As anyone who has visited the recently inaugurated Royal Opera House Muscat can attest, the fine arts are coming to play an increasingly prominent role in the Sultanate.  The economic and social advances achieved under Oman’s ‘Renaissance’ of the past decades have laid the foundations for artistic and cultural activities to flourish, with exhibitions and galleries featuring the work of both renowned international artists and a growing corps of Omani artists.

However, it is important not just to create art, but also to protect the artists, their works, and the rightful use of those works.  Legal statutes, particularly Oman’s Law of Copyright and Related Rights (Royal Decree No. 65/2008) (the “Copyright Law”), help to provide this protection.

This article discusses the framework under the Copyright Law with respect to reproduction rights for artwork, which would apply, for example, when an artist licenses the reproduction rights to his works to a museum or gallery.  Essentially, this framework consists of two parts: the inalienable rights of the artist as creator of the work, and the transferable economic rights in the work.  

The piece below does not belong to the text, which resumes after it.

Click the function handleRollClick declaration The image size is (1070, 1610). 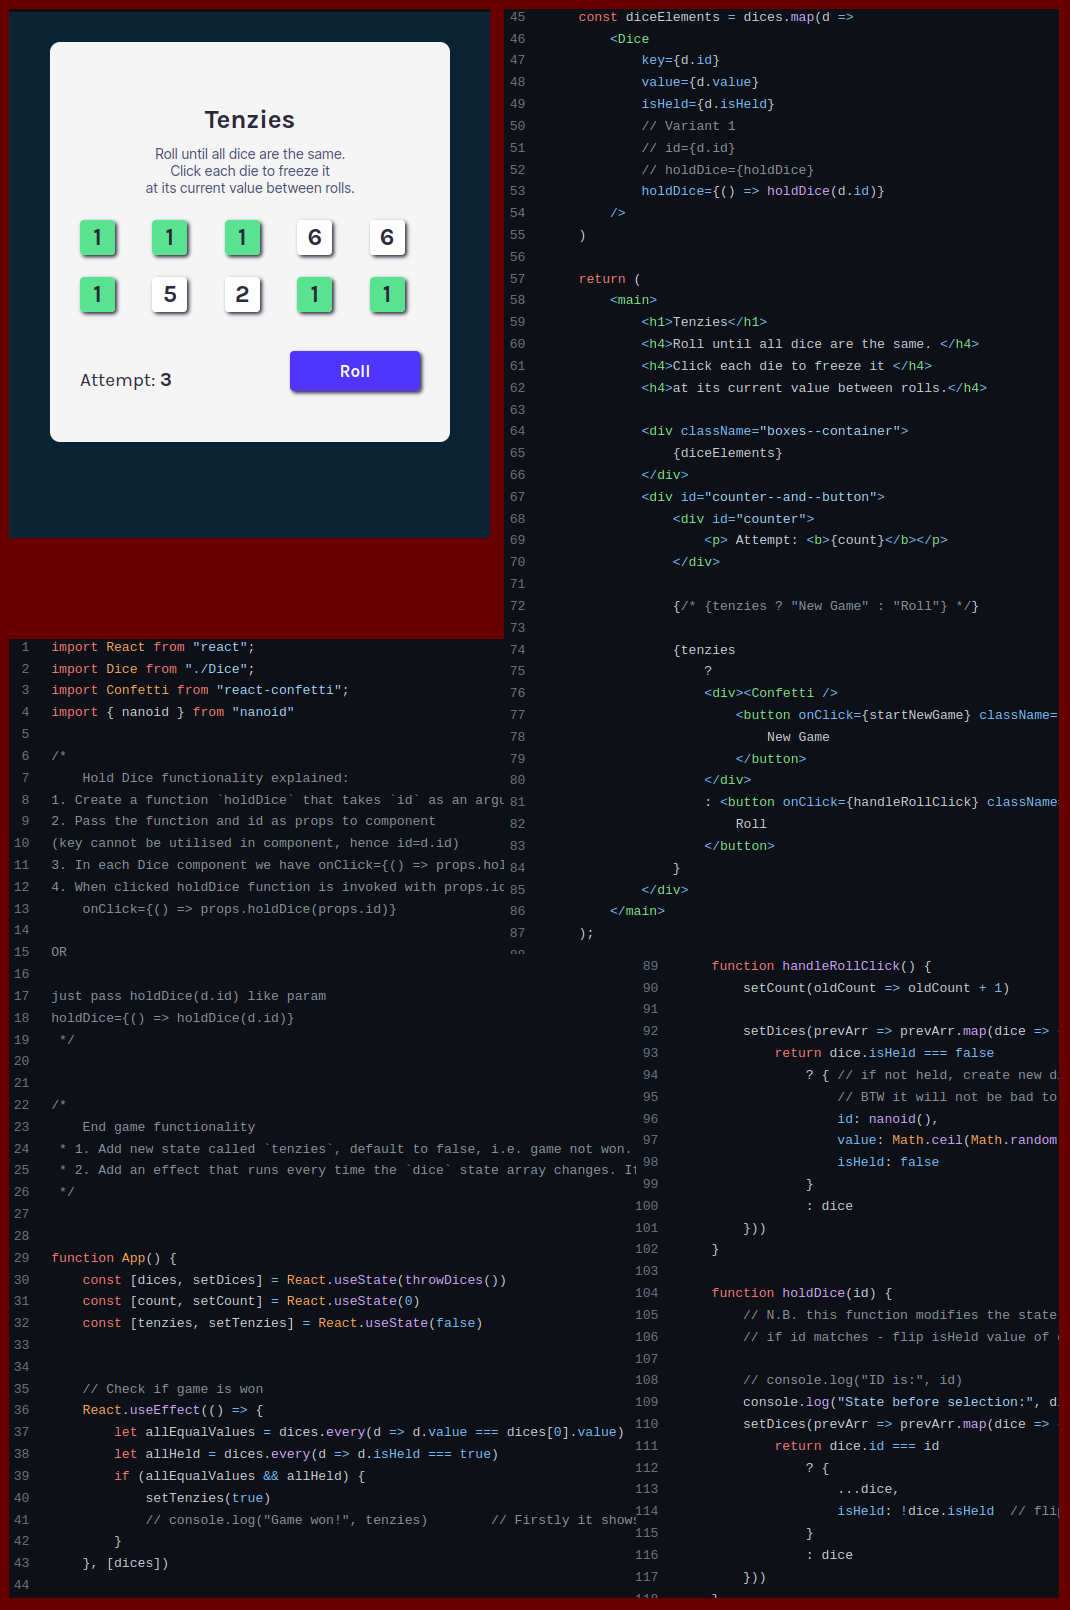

Inalienable rights of the artist as creator

The Copyright Law provides that the following rights of the artist as creator of the artwork are inalienable:

  • the right to decide to publish his work for the first time;
  • the right to have the work attributed to him in the manner he decides; and
  • the right to object to any distortion, deformation or any other modification of his work.

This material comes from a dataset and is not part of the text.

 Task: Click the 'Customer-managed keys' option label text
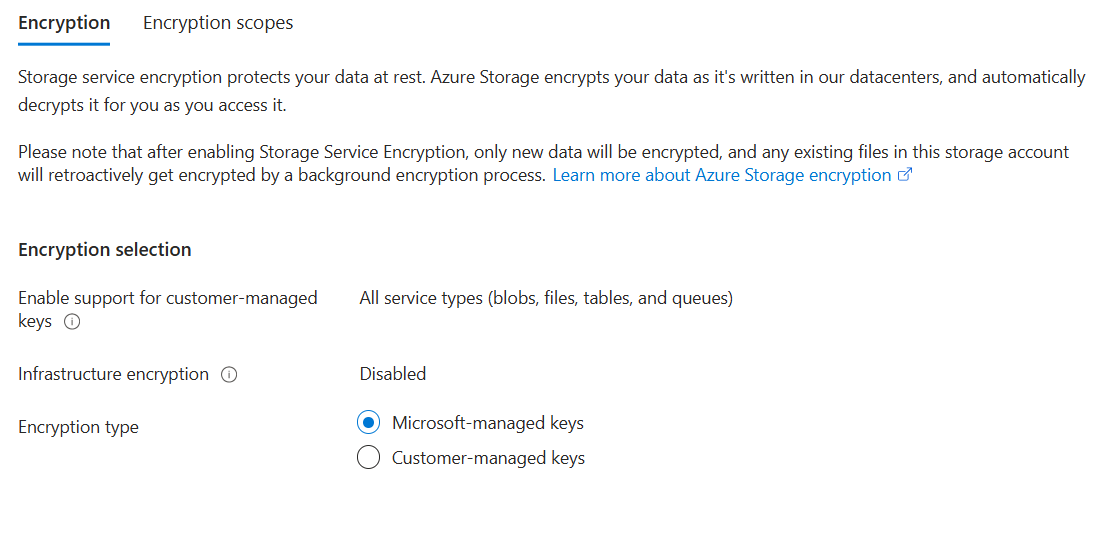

Thus, even when an artist relinquishes economic rights in his work (described below), such as by licensing the work to a gallery, the licensee’s use of the artwork shall be limited so as to respect to the artist’s inalienable rights – for example, the licensee gallery would be prohibited from deforming the artist’s work without the artist’s permission.

Economic rights in works of art

The Copyright Law also provides that certain economic rights in a work of art, such as the following rights, are transferable by a written agreement:

  • reproduction of the artwork;
  • disposal of the original artwork or copies of it to the public, by sale or by any other assignment that transfers the ownership;
  • public display of the artwork; and
  • publication of the artwork by any means.

Just as economic rights holders such as licensees must respect the artist’s rights as creator of the work, the artist is likewise obligated under the Copyright Law to respect the licensee’s rights in the artwork. Without prejudice to the artist’s inalienable rights as creator, the artist is prohibited from obstructing the use of the licensed rights in the artwork by the holder of such rights.